At the start of each academic year in 1L Torts, I introduce students to 20th-century legal scholar Roscoe Pound and his observation that tort law tends in a socially evolving society to redress ever more abstract injury, as if on a trajectory from physical trauma to mere hurt feelings (YouTube). I want students to see that it's important to put the brakes on this trend at some point, lest tort law so invade the province of everyday life that we refrain from social interaction for fear of liability. Much of the study of tort law is about this braking, drawing the line.

It was alarming, then, to hear a discussion on the National Public Radio (NPR) podcast It's Been a Minute describing what many people regard as "cheating" in a relationship, in tandem with the view that cheating can be equated with abuse. Host Brittany Luse related results of a YouGov poll: "55% of Americans believe flirting with another person is cheating. 64% say the same about holding hands with another person, and 73% say the same about forming an intense emotional attachment to another person." 

Luse further explained, "Some people are claiming that cheating is abuse. There's actually a whole community of people that have been cheated on who call themselves Chump Nation, and some of them are really adamant about this interpretation." The Cut writer Kathryn Jezer-Morton suggested that from this perspective, which she did not endorse, cheating would effect a legal wrong, specifically, a breach of contract—or, I would suggest, in the absence of a contract, a tort.

Jezer-Morton aired my reaction to the proposition: "I don't feel comfortable equating cheating with abuse, personally." Just as overuse of tort law can strangle social and economic relationships, freelance culture journalist Shannon Keating worked out the unintended consequences:

I mean, I think one quite negative effect of [sensitivity to cheating] being so hyper-present in dating culture is that, if you think about how easy it is for someone to feel slighted and then go post about it online, there's high stakes just going into a relationship when you don't necessarily have the presumption of privacy. Or of being able to trust that you'll be able to work something out with your partner directly and give each other grace for tough stuff. 

I get that an errant lustful look is adultery in the heart (Matthew 5:28). But I'm not sure that's a workable rule for legal liability. And in a romantic relationship, truth is essential, and grace is divine. In any event, and decidedly unlike physical abuse or the most extreme cases of infliction of emotional distress, these are matters of social norms and morality, not law. 
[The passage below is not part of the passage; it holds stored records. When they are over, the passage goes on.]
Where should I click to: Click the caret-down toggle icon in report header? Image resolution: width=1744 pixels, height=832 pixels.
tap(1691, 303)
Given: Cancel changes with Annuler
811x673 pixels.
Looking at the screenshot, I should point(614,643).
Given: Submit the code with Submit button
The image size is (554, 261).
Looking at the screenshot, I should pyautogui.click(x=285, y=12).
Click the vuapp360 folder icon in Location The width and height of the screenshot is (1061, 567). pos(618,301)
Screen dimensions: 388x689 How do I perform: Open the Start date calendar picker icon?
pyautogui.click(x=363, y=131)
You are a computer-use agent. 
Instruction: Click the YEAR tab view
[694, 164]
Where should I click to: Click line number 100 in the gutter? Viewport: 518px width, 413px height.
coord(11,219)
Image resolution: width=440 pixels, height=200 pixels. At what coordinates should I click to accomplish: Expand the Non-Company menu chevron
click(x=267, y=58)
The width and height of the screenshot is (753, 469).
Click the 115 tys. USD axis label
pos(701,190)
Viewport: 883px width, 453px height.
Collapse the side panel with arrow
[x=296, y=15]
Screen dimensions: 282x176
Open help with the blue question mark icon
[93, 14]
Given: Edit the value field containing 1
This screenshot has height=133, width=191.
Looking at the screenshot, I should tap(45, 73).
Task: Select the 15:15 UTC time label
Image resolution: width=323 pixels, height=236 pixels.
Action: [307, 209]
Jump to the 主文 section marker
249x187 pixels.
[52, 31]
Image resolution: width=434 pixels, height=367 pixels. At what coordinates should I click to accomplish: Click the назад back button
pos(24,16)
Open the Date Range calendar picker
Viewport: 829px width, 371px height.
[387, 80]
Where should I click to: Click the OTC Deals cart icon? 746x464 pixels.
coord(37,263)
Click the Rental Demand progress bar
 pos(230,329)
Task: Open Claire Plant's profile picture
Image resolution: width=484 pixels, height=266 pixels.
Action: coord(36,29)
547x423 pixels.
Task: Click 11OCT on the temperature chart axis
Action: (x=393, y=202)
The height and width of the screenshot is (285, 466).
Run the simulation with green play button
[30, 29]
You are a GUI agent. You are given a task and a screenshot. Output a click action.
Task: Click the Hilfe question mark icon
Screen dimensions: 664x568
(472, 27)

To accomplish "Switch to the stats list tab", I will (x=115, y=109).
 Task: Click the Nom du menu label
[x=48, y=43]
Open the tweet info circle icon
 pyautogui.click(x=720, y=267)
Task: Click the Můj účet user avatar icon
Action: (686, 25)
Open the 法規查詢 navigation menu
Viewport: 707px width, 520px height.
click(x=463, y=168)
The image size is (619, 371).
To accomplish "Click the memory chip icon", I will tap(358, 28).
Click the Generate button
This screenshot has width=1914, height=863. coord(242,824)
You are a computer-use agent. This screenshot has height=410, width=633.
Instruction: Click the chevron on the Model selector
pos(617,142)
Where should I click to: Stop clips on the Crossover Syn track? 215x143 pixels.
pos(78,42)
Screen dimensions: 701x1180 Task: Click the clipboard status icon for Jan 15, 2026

On the moral front, meanwhile, I worry that mistrust is becoming endemic in our culture in more than just intimate relationships. I suspect that growth in mistrust is fueled by politicians' strategic sewing of hate

In this vein, I was struck by a radio ad that aired incessantly as I was driving around Nevada for two weeks this summer with few channels to choose from. The ad was for a new kids' shoe by Skechers. Skechers online describes the new shoes and their special feature: "Each pair is designed with a secure, hidden pocket under the insole that perfectly fits most locator tags, so you can always know where their favorite shoes are."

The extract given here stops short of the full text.